Artilium Blog

Thursday, March 05, 2009

Latitude – how do we stack up?

Artilium has a technology which in some senses is similar to Google’s recently launched and much talked about Latitude. So like many others we decided to give Latitude a go. My own Windows Mobile device was incompatible with Latitude so it was installed on an alternative Windows Mobile device and switched on. It initially showed us at a location in France but eventually corrected itself to a location just over 2 kilometres away. During testing we observed locations with 5 kilometre errors but Latitude suggested the accuracy was 1200 meters! Okay so what can we do with 2 kilometre or so accuracy – meet friends? Unlikely – that is quite a walk! Location errors mean it is not possible to determine if someone is at home, at work, shopping etc. Artilium’s location technology achieves sub 75 meter accuracy and it is this degree of location that is required for compelling social networking solutions. 

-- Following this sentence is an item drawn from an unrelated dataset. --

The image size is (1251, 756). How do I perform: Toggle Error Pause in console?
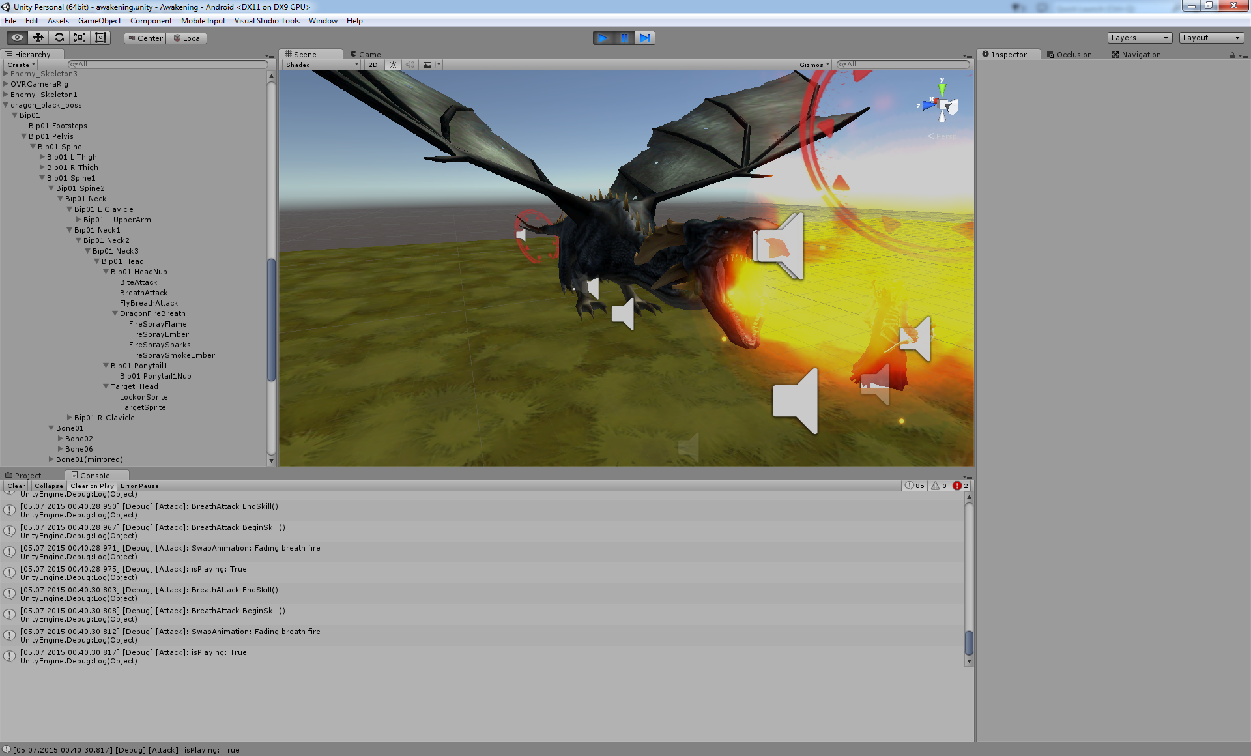click(x=139, y=486)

Of course, Latitude offers the ability to use GPS from the device, which gives great accuracy, unfortunately it also gives poor battery life.  Typically running GPS in continual will drain a mobile’s battery in 2-4 hours.  This means you won’t even get to lunch time without charging, so regardless of how accurate, it is simply not viable.

Real-time location is another requirement. The information on you and your friends must be real-time and up to date. Our experience with Latitude is that the data is not always up-to-date and really old information can render the application pointless. Artilium’s location client can be set to report periodically and more frequently if changes in location are detected and this provides a much better user experience.

To be useful all of your friends or family must be suitably equipped with Latitude on their mobile phone. The problem is that many devices are incompatible – for example, I had to use an older Windows Mobile device for the test. Artilium has addressed this ubiquity issue by providing a SIM based client which enables any device to become location enabled.

Google claims to be very open but Latitude is an application and has no open API for developers. Artilium’s location server provides a suite of APIs capable of delivering live location, historical location and mobile presence information. This is all achieved via a secure environment that not only authenticates the application, but provides tight security around who requests the data, and who is permitted to receive it. The security around Latitude seems somewhat looser. Will we trust them to “do no evil” and to ensure that others cannot either?